For this task, copy the data that follows exactly, keeping every character.

__Stored data__
+--

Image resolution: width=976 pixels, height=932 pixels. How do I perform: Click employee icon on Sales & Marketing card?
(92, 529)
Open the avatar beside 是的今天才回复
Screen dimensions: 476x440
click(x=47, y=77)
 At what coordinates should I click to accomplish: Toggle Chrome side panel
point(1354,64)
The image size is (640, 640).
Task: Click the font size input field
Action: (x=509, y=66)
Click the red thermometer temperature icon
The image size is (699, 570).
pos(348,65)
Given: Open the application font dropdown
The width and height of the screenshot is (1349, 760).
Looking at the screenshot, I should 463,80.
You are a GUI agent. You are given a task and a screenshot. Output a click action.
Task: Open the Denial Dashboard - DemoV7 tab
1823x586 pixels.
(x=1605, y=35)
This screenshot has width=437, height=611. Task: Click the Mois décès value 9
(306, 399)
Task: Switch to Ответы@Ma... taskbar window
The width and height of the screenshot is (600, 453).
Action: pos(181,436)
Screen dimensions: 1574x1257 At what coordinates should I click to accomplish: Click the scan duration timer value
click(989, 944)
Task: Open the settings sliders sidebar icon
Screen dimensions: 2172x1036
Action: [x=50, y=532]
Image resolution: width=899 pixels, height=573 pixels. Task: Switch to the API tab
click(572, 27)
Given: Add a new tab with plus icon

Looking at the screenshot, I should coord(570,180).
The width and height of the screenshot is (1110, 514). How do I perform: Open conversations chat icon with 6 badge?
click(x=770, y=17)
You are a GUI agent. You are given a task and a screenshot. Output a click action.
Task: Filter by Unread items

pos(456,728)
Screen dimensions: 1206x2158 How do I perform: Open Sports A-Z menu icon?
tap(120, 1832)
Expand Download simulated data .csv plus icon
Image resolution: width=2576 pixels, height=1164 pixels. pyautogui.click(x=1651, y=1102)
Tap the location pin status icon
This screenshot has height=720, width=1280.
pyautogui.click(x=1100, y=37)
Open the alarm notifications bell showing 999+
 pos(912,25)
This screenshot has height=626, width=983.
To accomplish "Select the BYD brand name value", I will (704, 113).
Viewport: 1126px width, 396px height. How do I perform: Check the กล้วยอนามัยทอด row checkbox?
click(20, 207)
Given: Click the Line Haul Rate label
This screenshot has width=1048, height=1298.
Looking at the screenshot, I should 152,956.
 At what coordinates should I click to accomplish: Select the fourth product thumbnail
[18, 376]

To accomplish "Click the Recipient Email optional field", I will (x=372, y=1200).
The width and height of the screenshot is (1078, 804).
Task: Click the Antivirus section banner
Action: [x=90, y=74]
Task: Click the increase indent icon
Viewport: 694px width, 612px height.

+--

__RESULT OF THIS EXERCISE__
Image resolution: width=976 pixels, height=932 pixels. How do I perform: Click employee icon on Sales & Marketing card?
(92, 529)
Open the avatar beside 是的今天才回复
Screen dimensions: 476x440
click(x=47, y=77)
 At what coordinates should I click to accomplish: Toggle Chrome side panel
point(1354,64)
The image size is (640, 640).
Task: Click the font size input field
Action: (x=509, y=66)
Click the red thermometer temperature icon
The image size is (699, 570).
pos(348,65)
Given: Open the application font dropdown
The width and height of the screenshot is (1349, 760).
Looking at the screenshot, I should 463,80.
You are a GUI agent. You are given a task and a screenshot. Output a click action.
Task: Open the Denial Dashboard - DemoV7 tab
1823x586 pixels.
(x=1605, y=35)
This screenshot has width=437, height=611. Task: Click the Mois décès value 9
(306, 399)
Task: Switch to Ответы@Ma... taskbar window
The width and height of the screenshot is (600, 453).
Action: pos(181,436)
Screen dimensions: 1574x1257 At what coordinates should I click to accomplish: Click the scan duration timer value
click(989, 944)
Task: Open the settings sliders sidebar icon
Screen dimensions: 2172x1036
Action: [x=50, y=532]
Image resolution: width=899 pixels, height=573 pixels. Task: Switch to the API tab
click(572, 27)
Given: Add a new tab with plus icon

Looking at the screenshot, I should coord(570,180).
The width and height of the screenshot is (1110, 514). How do I perform: Open conversations chat icon with 6 badge?
click(x=770, y=17)
You are a GUI agent. You are given a task and a screenshot. Output a click action.
Task: Filter by Unread items

pos(456,728)
Screen dimensions: 1206x2158 How do I perform: Open Sports A-Z menu icon?
tap(120, 1832)
Expand Download simulated data .csv plus icon
Image resolution: width=2576 pixels, height=1164 pixels. pyautogui.click(x=1651, y=1102)
Tap the location pin status icon
This screenshot has height=720, width=1280.
pyautogui.click(x=1100, y=37)
Open the alarm notifications bell showing 999+
 pos(912,25)
This screenshot has height=626, width=983.
To accomplish "Select the BYD brand name value", I will (704, 113).
Viewport: 1126px width, 396px height. How do I perform: Check the กล้วยอนามัยทอด row checkbox?
click(20, 207)
Given: Click the Line Haul Rate label
This screenshot has width=1048, height=1298.
Looking at the screenshot, I should 152,956.
 At what coordinates should I click to accomplish: Select the fourth product thumbnail
[18, 376]

To accomplish "Click the Recipient Email optional field", I will (x=372, y=1200).
The width and height of the screenshot is (1078, 804).
Task: Click the Antivirus section banner
Action: [x=90, y=74]
Task: Click the increase indent icon
Viewport: 694px width, 612px height.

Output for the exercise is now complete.